In mode No. 1, melody is automatically performed using the melody RAM 41.
In mode 2 melody is performed by one-key play. In mode No. 3, a chord is
automatically performed using the chord RAM 42. Modes No. 4 to No. 8 are
composite modes consisting of a combination of two independent modes. In
mode No. 4 melody and chord are simultaneously and automatically
performed. In mode No. 5 a melody is manually performed during the
automatic performance of a melody. In mode No. 6 a chord is manually
performed during the automatic performance of a melody. In mode No. 7 a
melody is performed by one-key play during the automatic performance of a
chord. In mode No. 8 melody is manually performed during the automatic
performance of a chord. Mode No. 9 is one which is a combination of three
independent modes, that is, melody is manually performed during automatic
performance of melody and chord.
FIG. 13 shows the channel assignment of the LSI chips 45 to 47 for tone
producing operation in the individual modes No. 1 to No. 9. In mode No. 1
the automatic performance of melody is executed in the first channel of
the LSI chip 45. In mode No. 2 the melody performance by one-key play is
again executed in the first channel of the LSI chip 45. In mode No. 3 the
automatic performance of a chord is executed in the first to fourth
channels of the LSI chip 46. At the same time, the automatic performances
of bass and arpeggio are executed in the first or second channel of the
LSI chip 47. In mode No. 4 the automatic performance of melody is executed
in the first channel of the LSI chip while the automatic performance of
bass and arpeggio are executed in the LSI chips 46 and 47 as in mode No.
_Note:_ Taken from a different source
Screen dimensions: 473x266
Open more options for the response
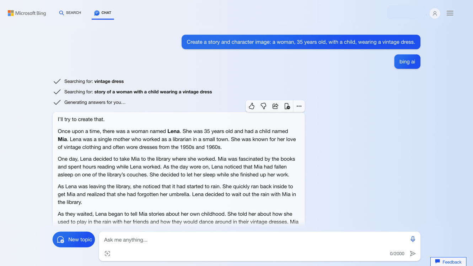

3. In mode No. 5, the automatic performance of a melody is executed in the
first channel of the LSI chip 45 while the manual performance of a melody
is executed in the first to fourth channels of the LSI chip 45 and in the
first to fourth channels of the LSI chip 46. In this case, at most seven
tones of manual performance can be simultaneously produced. In the modes
No. 6 to No. 9 performance is similarly executed with the channel
assignment as shown in FIG. 13. In the mode No. 6 automatic performance of
a chord is executed in the first to fourth channels of the LSI chip 46. In
this case, in the automatic performance of a chord, the automatic
performances of bass and arpeggio are also simultaneously executed. In
modes No. 8 and No. 9 at most three tones are simultaneously produced in
the manual performance of melody. The channel assignment is controlled by
the CPU 43.
The operation of the electronic musical instrument 1 will now be described
with reference to FIGS. 14 to 18. First, the main operation of the
instrument 1 will be described with reference to FIG. 14.
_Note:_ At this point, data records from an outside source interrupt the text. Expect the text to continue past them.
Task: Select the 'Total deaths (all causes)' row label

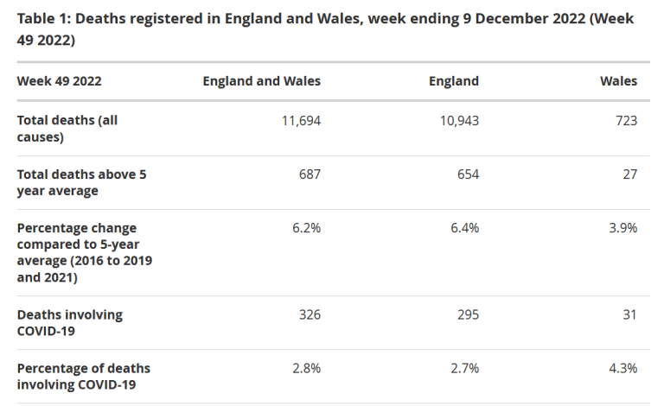Action: pos(67,129)
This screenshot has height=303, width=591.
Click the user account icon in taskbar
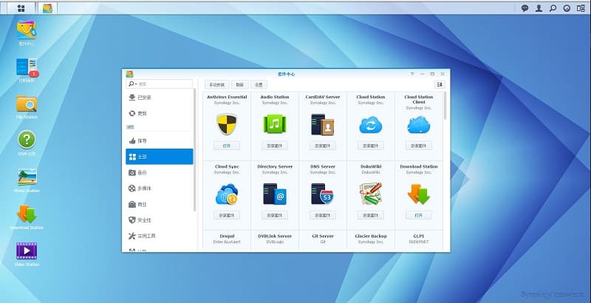coord(539,8)
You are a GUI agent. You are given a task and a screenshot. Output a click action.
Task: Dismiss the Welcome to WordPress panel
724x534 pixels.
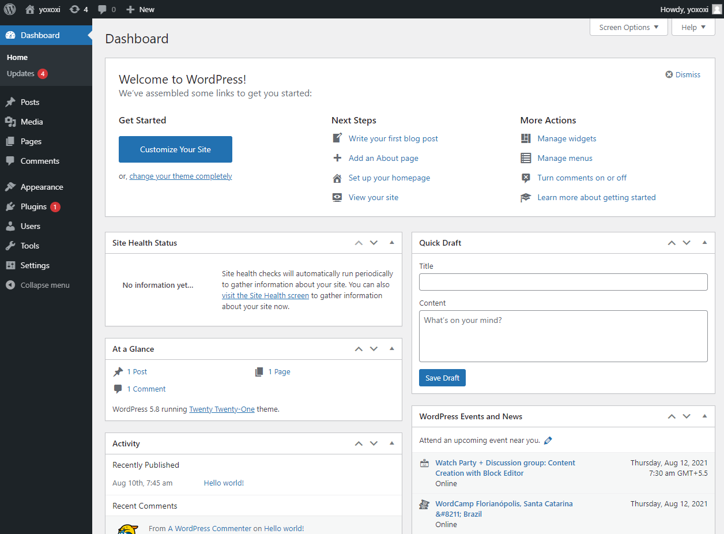(682, 74)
When recording melody data in the melody RAM 41, after turning on a power
switch, the MEMORY PLAY switch 21 is turned on, and then RECORD MELODY
switch 36 is turned on (step S1). Then melody data is recorded using the
keyboard 2 and switches such as the switch 23 (step S2). At this time, the
CPU 43 drives the address counter AD1 for accessing addresses of the
melody RAM 41. First, pitch data of a series of tones of melody are
successively produced with the operation of keys on the keyboard 2 and are
recorded in the melody RAM 41. After the recording of a series of pitch
data has been completed, the address counter AD1 is reset. Then, a series
of tone interval data corresponding to the pitch data previously recorded
are recorded by operating the ONE-KEY PLAY switches 39-A and 39-B. In this
case, the time from the "on" operation of the ONE-KEY PLAY switches 39-A
and 39-B till the next "on" operation is counted by the melody tone
interval counter to obtain the tone interval data. Also, the prevailing
step number of the RAM 41 is displayed on the display section 4, and the
tones of the pitch data being input are produced in the LSI chips 45 to 47
and coupled to the sound producing section 5 for sound production.
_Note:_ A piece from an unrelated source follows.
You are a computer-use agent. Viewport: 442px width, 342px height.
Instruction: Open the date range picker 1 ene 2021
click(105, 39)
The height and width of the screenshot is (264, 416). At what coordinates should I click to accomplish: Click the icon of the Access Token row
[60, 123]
When recording chord data in the chord RAM 42, after turning on the MEMORY
PLAY switch 21 the RECORD CHORD switch 35 is turned on (step S1). Then,
chord data are recorded in the same manner as in the recording of melody
data (step S3). In this case, the address counter AD2 and chord tone
interval counter 43b are driven.
When recording melody data and chord data in the melody RAM 41 and chord
RAM 42 respectively by using the bar code reader 7, after turning on the
MEMORY PLAY switch 21 the BCR switch 22 is turned on (step S1), and then
the reading of bar code data with the bar code reader 7 is executed (step
S4).
When producing performance in modes No. 1, No. 2, No. 5 or No. 6 after the
melody and chord data has been recorded in the RAMs 41 and 42 in the
manner as described above, after turning on the MEMORY PLAY switch 37
(step S1) steps S5 and S6 are executed, and then performance in mode No.
1, No. 2, No, 5 or No. 6 is executed in a step S7.
For the performance in mode No. 7 the CHORD switch 11 is switched to the
FINGERED or ON position after the switch operation described above. As a
result, a steps S6, S8 and S9 are executed, and performance, is produced
in a processing (to be described later) in a step S10.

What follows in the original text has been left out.